Kleber doesn't care much for crunching the numbers -- at least not when he's talking about Amazon. "I would rather not comment," is his stock phrase. "We provided Amazon with all our calculations," complains Schumacher-Gebler at Bonnier. "But they won't even tell us how many Kindle Readers they've sold in Germany."
Amazon is famous for humoring its investors with a gigantic promise: Once Amazon has become indispensable to billions of people, profits will take care of themselves.
For now, though, those profits remain elusive. It ploughs turnover into new ideas and business segments designed to make the company even mightier. These include drones that in the future might be able to deliver fresh groceries to households in American cities within 24 hours. Or the Fire Phone, which automatically recognizes text, sounds, and objects and then offers a way to buy it through Amazon's online store.
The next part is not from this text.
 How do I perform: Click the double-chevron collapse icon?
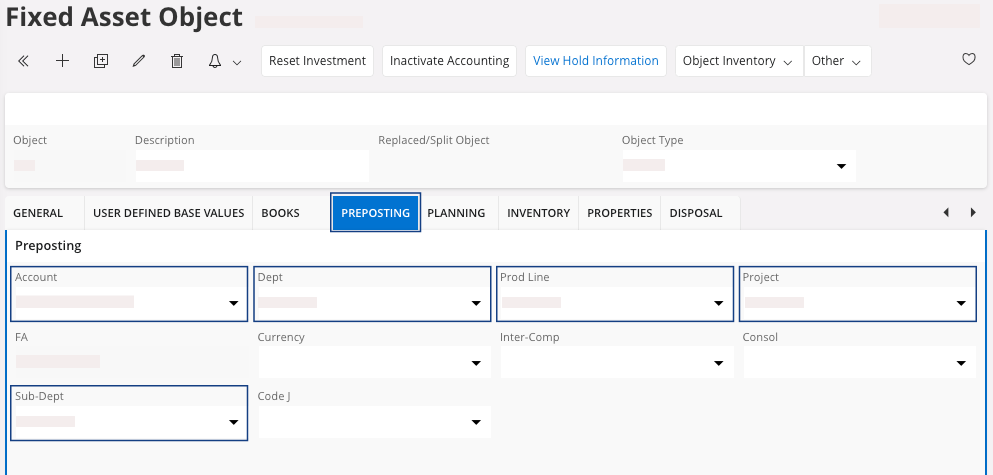pyautogui.click(x=24, y=61)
With turnover of $74.5 billion last year, Amazon was over 50 percent bigger than the Coca Cola company but was left with a slim profit of just $274 million. Coca Cola's yield is 31 times that amount. Shareholders never seemed to care, at least, not as long as they trusted in Amazon CEO Jeff Bezos' guiding principle that ultimately, all that matters is customer satisfaction. But as of January, the company's stock market value shrunk by 17 percent. "Is a 20-year honeymoon coming to an end?" the New York Times asked in April.
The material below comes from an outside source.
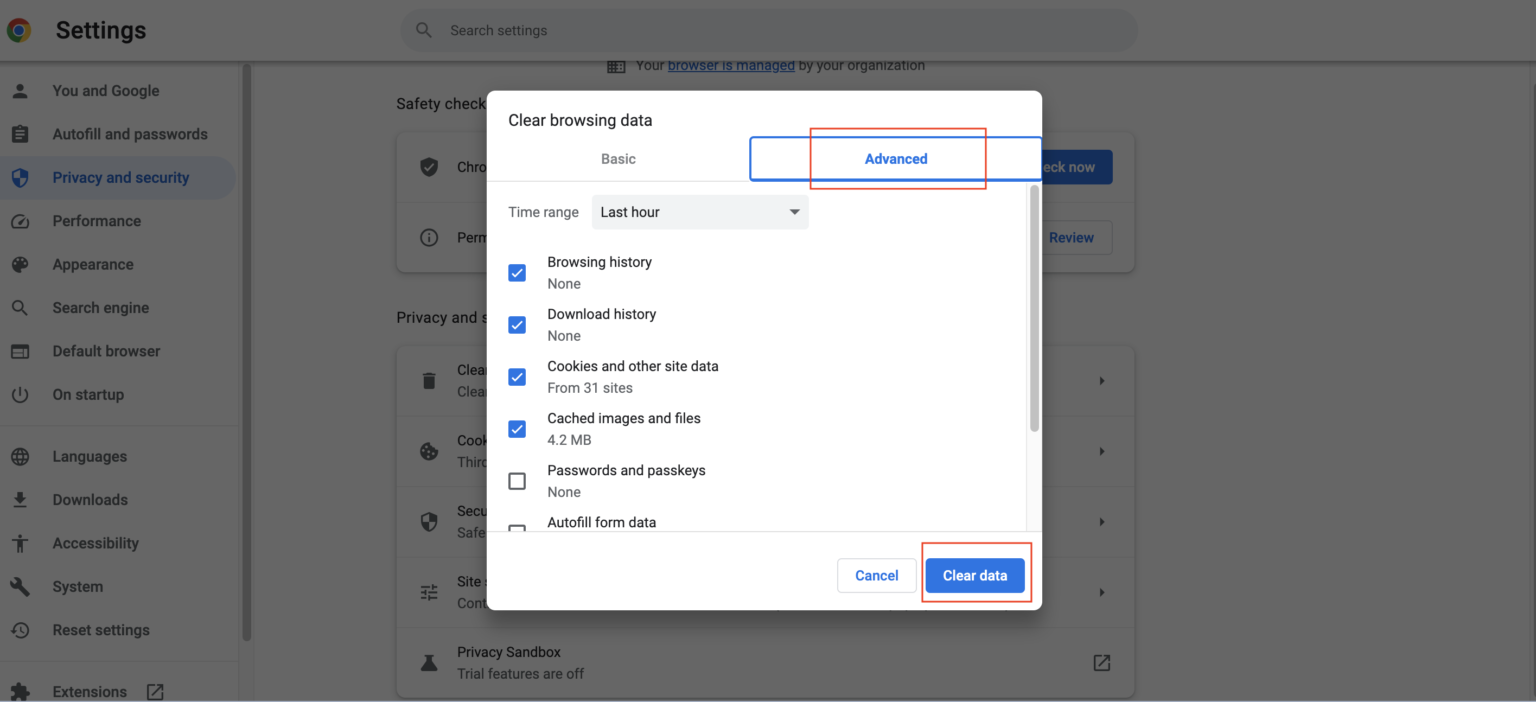This screenshot has height=702, width=1536.
Task: Switch to the Advanced tab
Action: point(895,158)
Amazon needs profits, and no other book market promises them quite like Germany's. It's the second-largest in the world, and a protected biotope thanks fixed book pricing that is required under federal law. In the US and Britain, in contrast, books are becoming increasingly cheap, with many e-book bestsellers retailing at just 5. The price wars were started by Amazon. The company used publishers' discounts to lower prices and undercut competitors. In the US, Amazon sold the last book in the Harry Potter series without making a profit. Fixed book prices make this sort of approach impossible. Every euro that Amazon takes from publishers benefits itself, not the customers.
A Doomsday Scenario
Germany likes to see itself as the land of poets and thinkers. The web retailer is keen to take advantage of this unflagging enthusiasm for books, but without grasping its origin. As far as Kleber is concerned, printed matter is just a P-book, another product. He doesn't get why publishers throw lavish parties and senior editors get to live in luxury villas. He himself doesn't even have a reception area and his office is barely 20 meters square. A seemingly unbridgeable divide separates a company whose façade is decorated with words such as "Sheer Quality of Life" and a publisher like a Piper, which sees itself in the tradition of German Expressionism.
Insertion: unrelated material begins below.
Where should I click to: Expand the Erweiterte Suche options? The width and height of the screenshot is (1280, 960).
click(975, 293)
The argument could end up being decided by authors. If it weren't for them, there would be no books, so publishers need their support. Amazon might try to sabotage this relationship, by luring writers with promises of 70 percent of sale price if they choose to self-publish with Amazon.
Traditional publishers would continue to print books while Amazon will take over the publication of e-books and attract writers whose work appears exclusively in digital editions. This would effectively bar traditional publishers from the future. A doomsday scenario, but not an unimaginable one.
Ralf Kleber is optimistic that an agreement can be reached. It's part of Amazon's strategy to assume that customers are not hugely interested in battles over book retailing. But readers are educated. Amazon would not be the first tech giant to discover that its thirst for success blinded it to customer sensibilities.